To ensure trustworthiness, a large amount of data about midwives' experiences performing newborn resuscitation at maternity wards was provided.24 During the interviews, participants were given the opportunity to share rich descriptions of their experiences to provide credibility. A detailed description of the research process, including data collection and analysis are described to ensure transferability. However, we are aware that our interpretation is one possible way of understanding midwives’ experiences of performing newborn resuscitation.26
The interviews consisted of one open question, limiting the possibility that our pre-conceptions would influence the data material. However, because the participants took a strong interest in the research topic their willingness to participate might influence the findings.24 The possibility of bias in the sample is present because midwives place a significant importance on newborn resuscitation as a key area of practice. However, their interest in this practice also demonstrates their motivation to participate in this study. Some midwives described situations from many years previously, and recall bias might also be an issue in the sample.

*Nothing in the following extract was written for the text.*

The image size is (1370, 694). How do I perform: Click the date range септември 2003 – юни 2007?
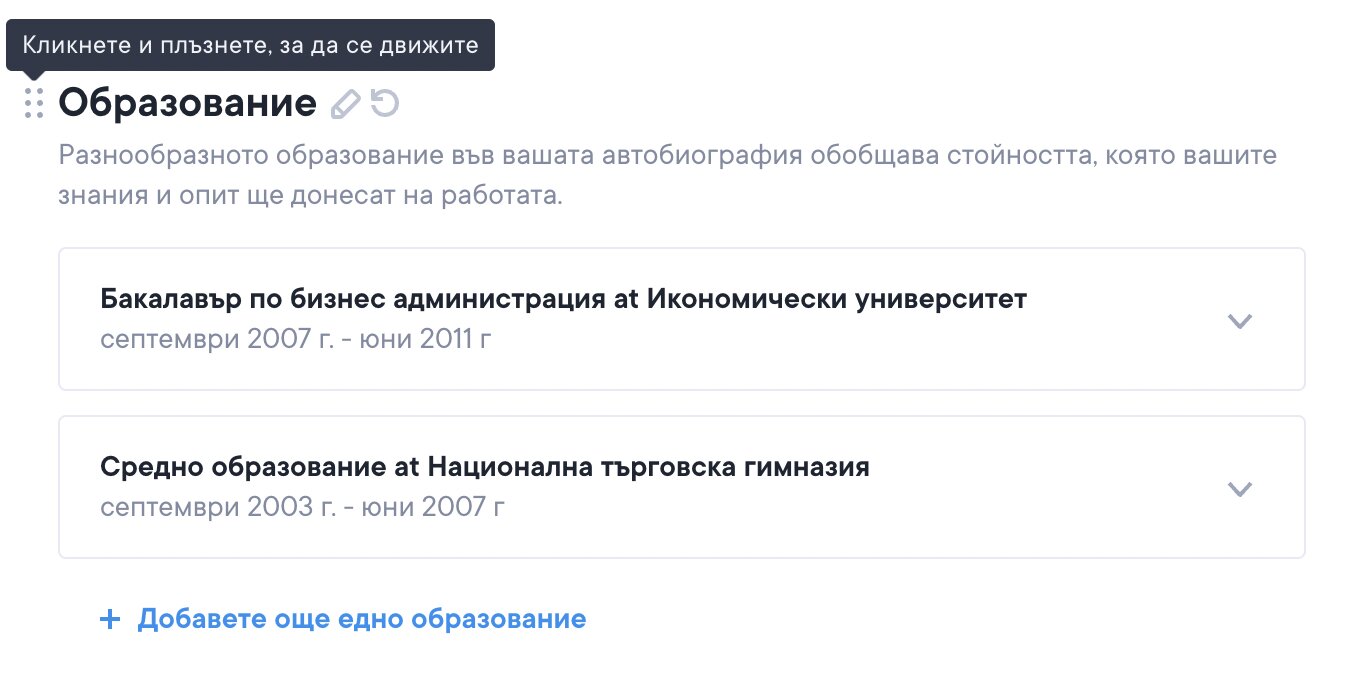302,507
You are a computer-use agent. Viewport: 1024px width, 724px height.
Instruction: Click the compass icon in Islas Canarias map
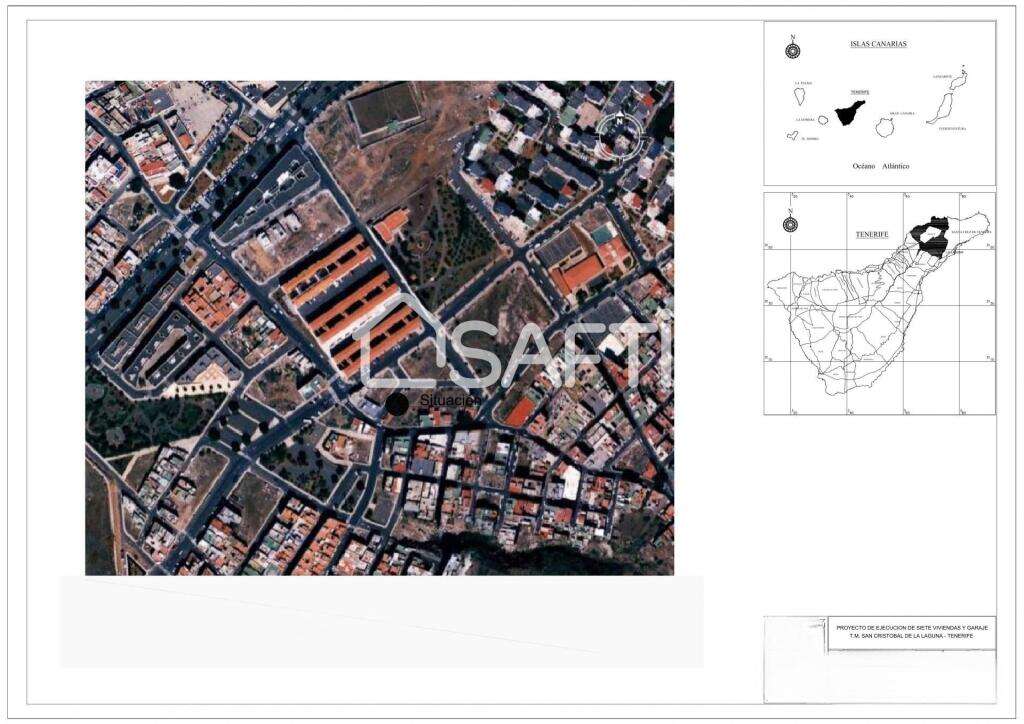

The vulnerability and responsibility that midwives bear for mothers and newborns simultaneously affected midwives in several ways. We saw that midwives need support and confirmation to be prepared for newborn resuscitation. We also found that a lack of knowledge, skills and experience were barriers to midwives feeling prepared. Simulation training, including tailored programs and debriefing, is suggested to improve midwives’ skills and help them feel prepared for real-life resuscitations. The importance of midwives’ assessment during the Golden Minute and further investigation from other perspectives are needed to understand fully this clinical complexity.
We thank all of the midwives who, by sharing their experiences of performing newborn resuscitation, contributed to this study.
The authors declare no conflict of interests for this work.